Da una parte c'è il mondo dei crociati mossi da alti ideali il cui scopo è liberare la Città santa dagli infedeli, pronti a dare la vita per l'onore dei cristiani. Dall'altra parte i saraceni, descritti come inclini a coprofagia, cannibalismo, nudismo, libertà sessuale, poligamia, incesto. Ma la storiografia inizia ad avere dubbi sulla descrizione dei due campi, anche in Italia, come dimostra lo studio firmato dal giovane medievista napoletano Davide Esposito, La chanson de Jérusalem: l'epopea dei crociati cannibali (Carocci, pagine 244, euro 26).
La «Chanson de geste» in esame, comparsa nel 1100 nel Nord della Francia, pur restando propagandistica sino all'eccesso, ci permette di vedere più da vicino gli schieramenti.

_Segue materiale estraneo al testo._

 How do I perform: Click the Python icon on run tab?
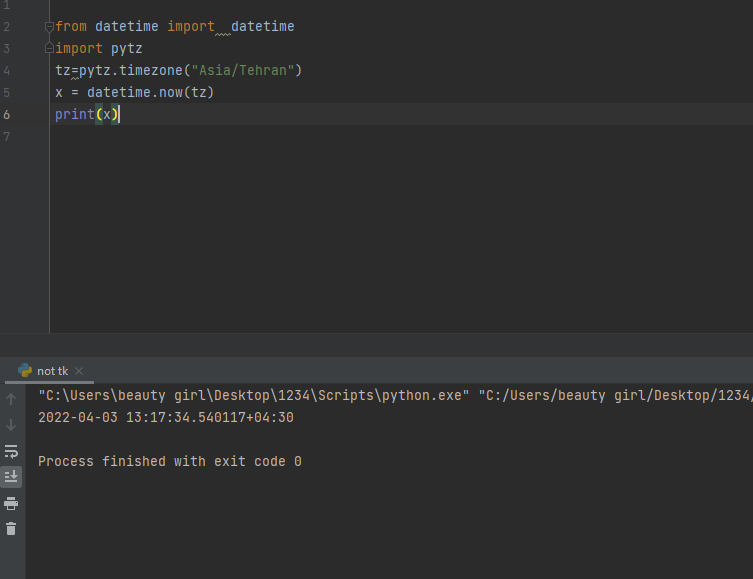click(x=25, y=371)
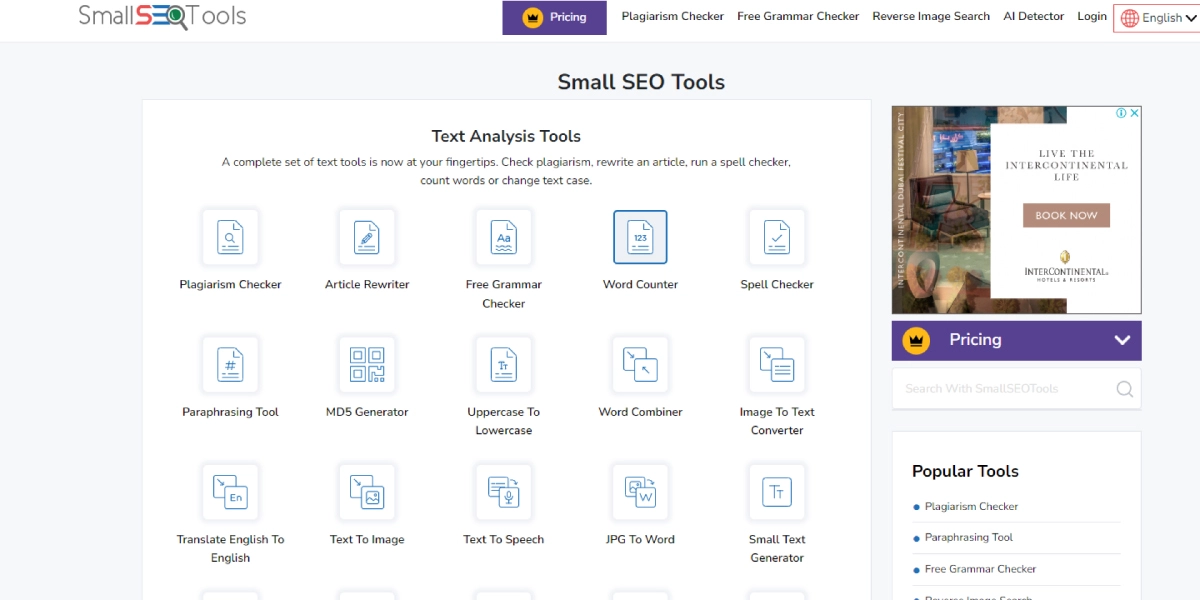Open the Word Counter tool

(640, 237)
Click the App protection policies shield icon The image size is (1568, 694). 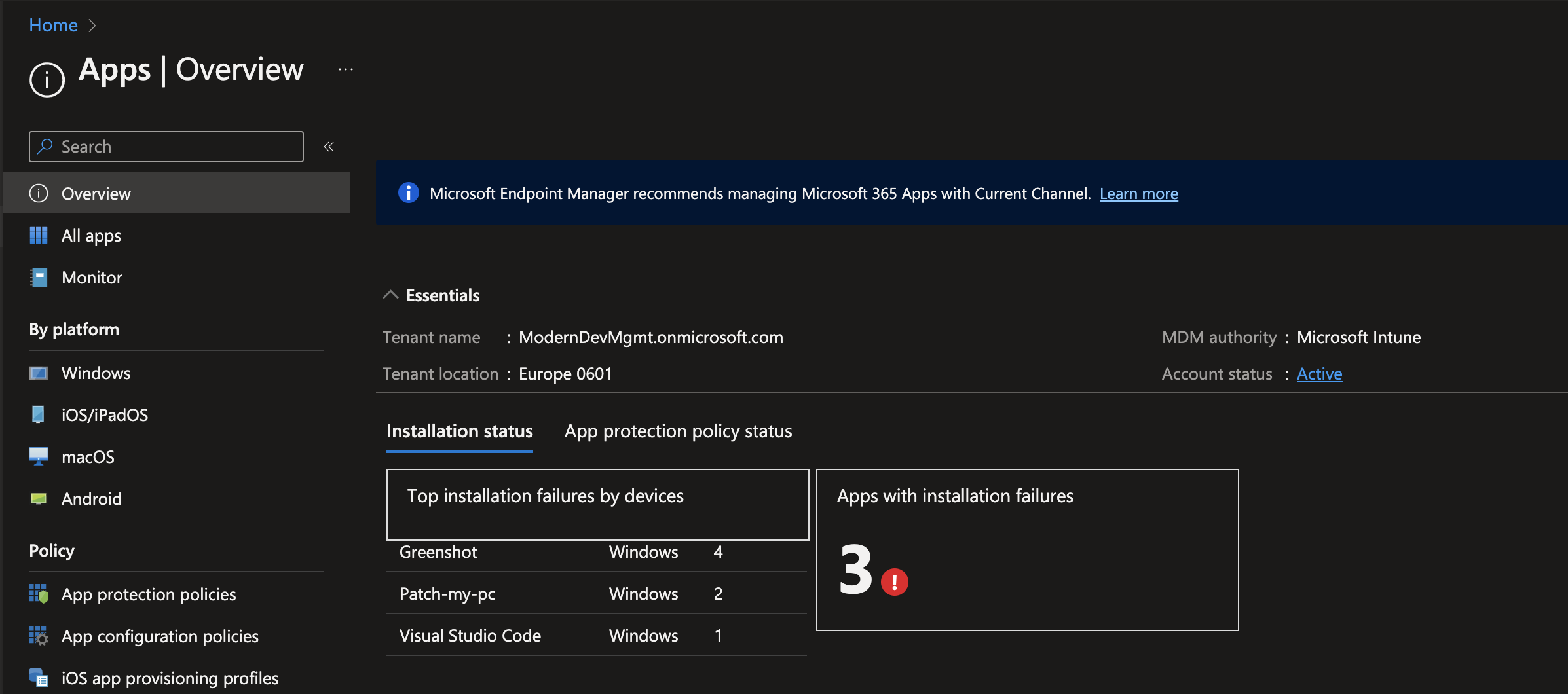click(39, 594)
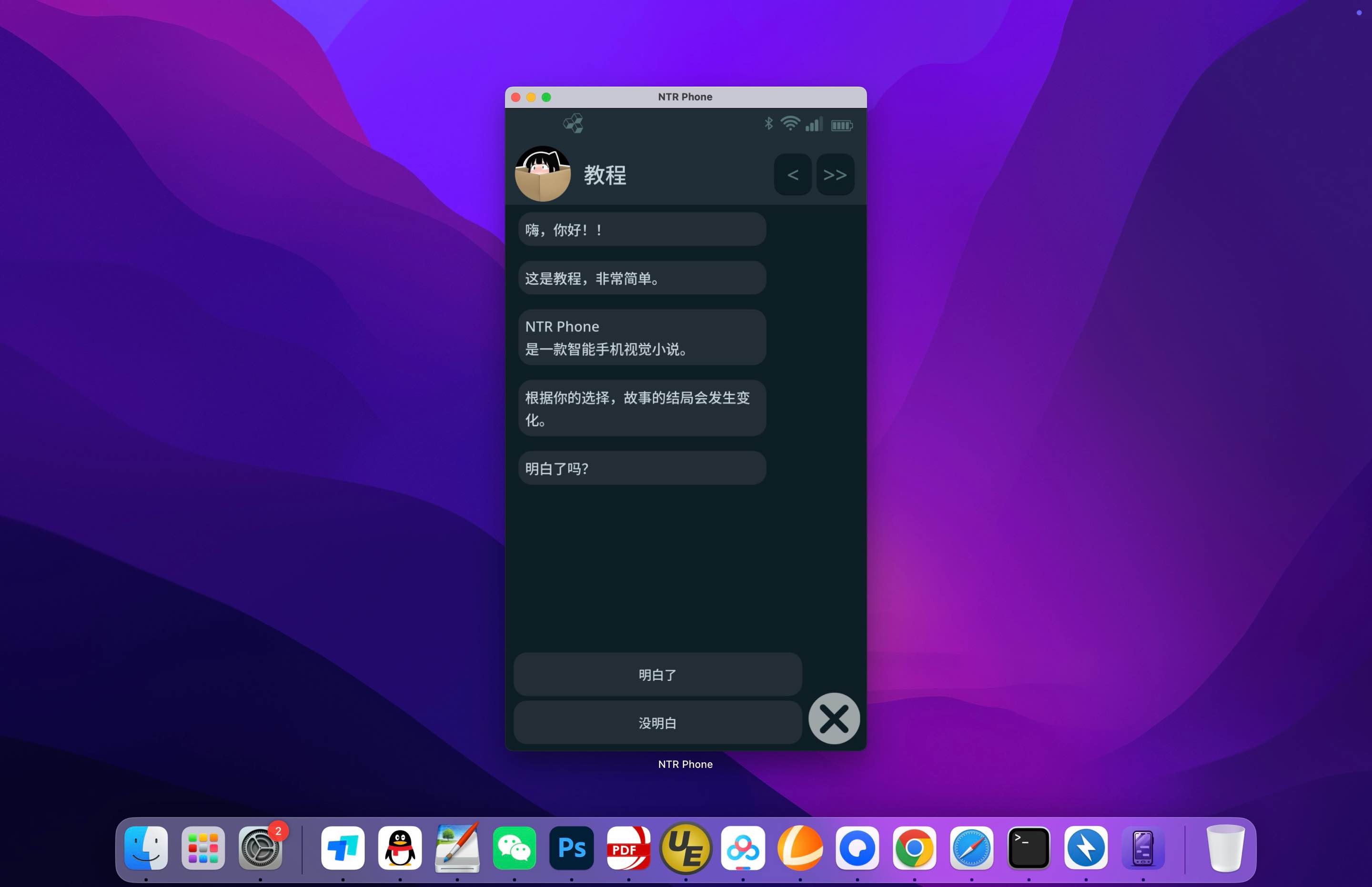Viewport: 1372px width, 887px height.
Task: Choose the 明白了 response option
Action: 657,674
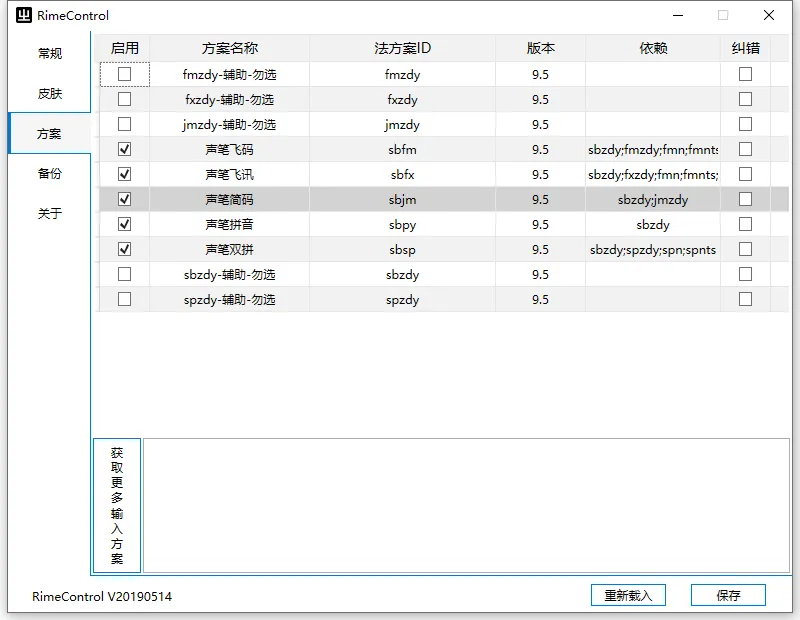Go to the 关于 tab

[49, 214]
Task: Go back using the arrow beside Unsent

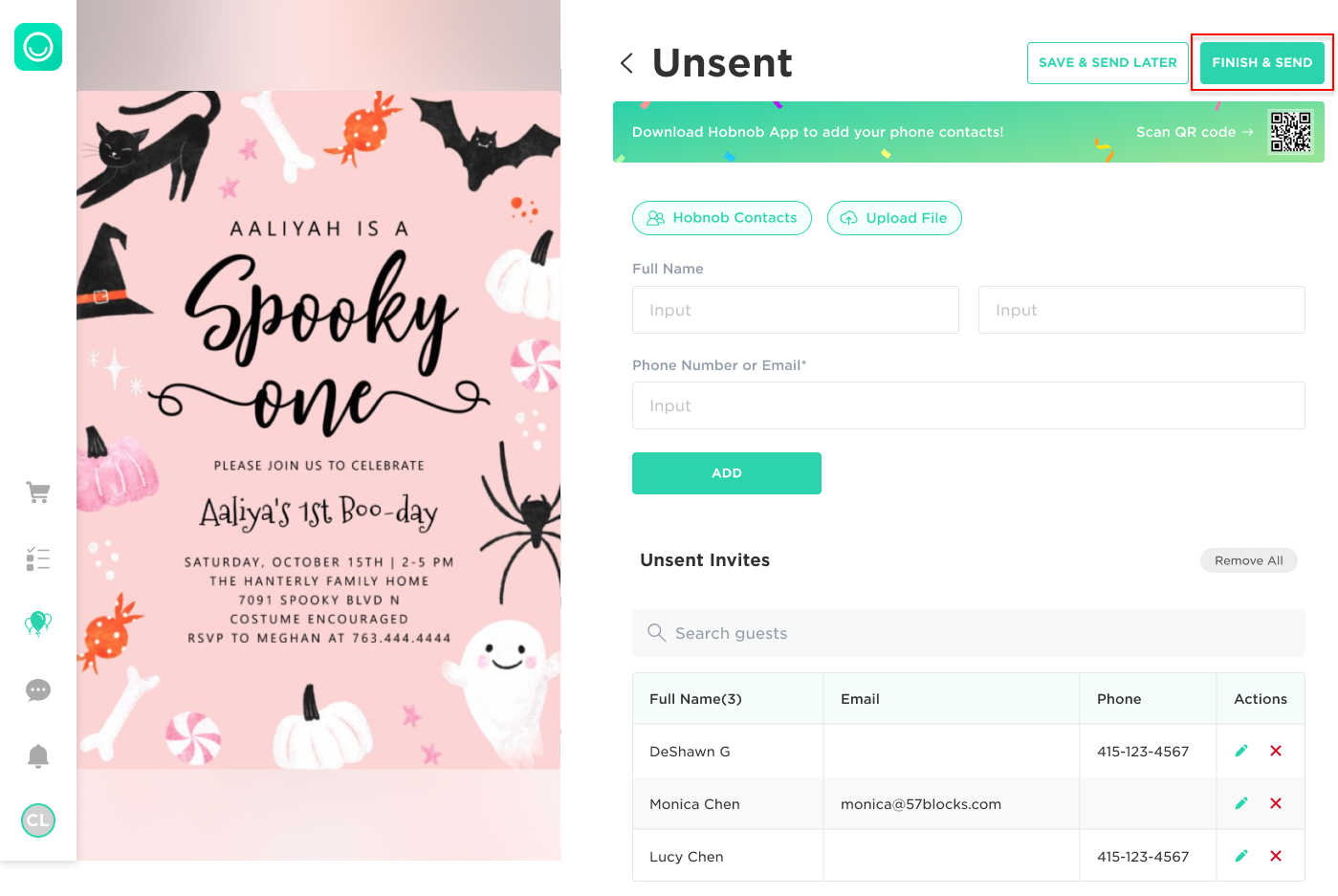Action: [x=626, y=63]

Sono guidati da un re, di solito un cavaliere normanno decaduto, armato di falce e vestito non di un mantello di seta ma di un sacco senza alcun tipo di decorazione, pieno di strappi e buchi, tenuto stretto in vita grazie a cordicelle di canapa e fissato al collo. Al posto di una corona d'oro sul capo una corona di foglie con boccioli.
Nella «Chanson de Jérusalem» i Tafuri formano un piccolo esercito di 10.000 uomini, paragonati a «veri e propri animali, simili alle truppe animalesche del contingente musulmano. Anche la nerezza, caratteristica demoniaca che associa i musulmani a Satana, torna nella descrizione dei Tafuri. Sono elementi ai margini della società cristiana, uomini lontani dalla civiltà e, perciò, lontani dal modello standard del cavaliere crociato che, seppur umile, non è rozzo come i Tafuri, ma espressione di un ideale di bellezza», commenta Esposito. I Tafuri stuprano le donne musulmane e, una volta uccisi gli infedeli, iniziano a spogliare i cadaveri, scarnificarne i corpi poi salati, asciugati al sole e infine... consumati.
La «Chanson de Jérusalem» mette in discussione «il tradizionale dualismo manicheo cristiani-musulmani e propaganda l'idea che contro i turchi tutto sia lecito, anche mangiarne i corpi, perché ai cannibali in nome di Dio saranno aperte le porte del paradiso».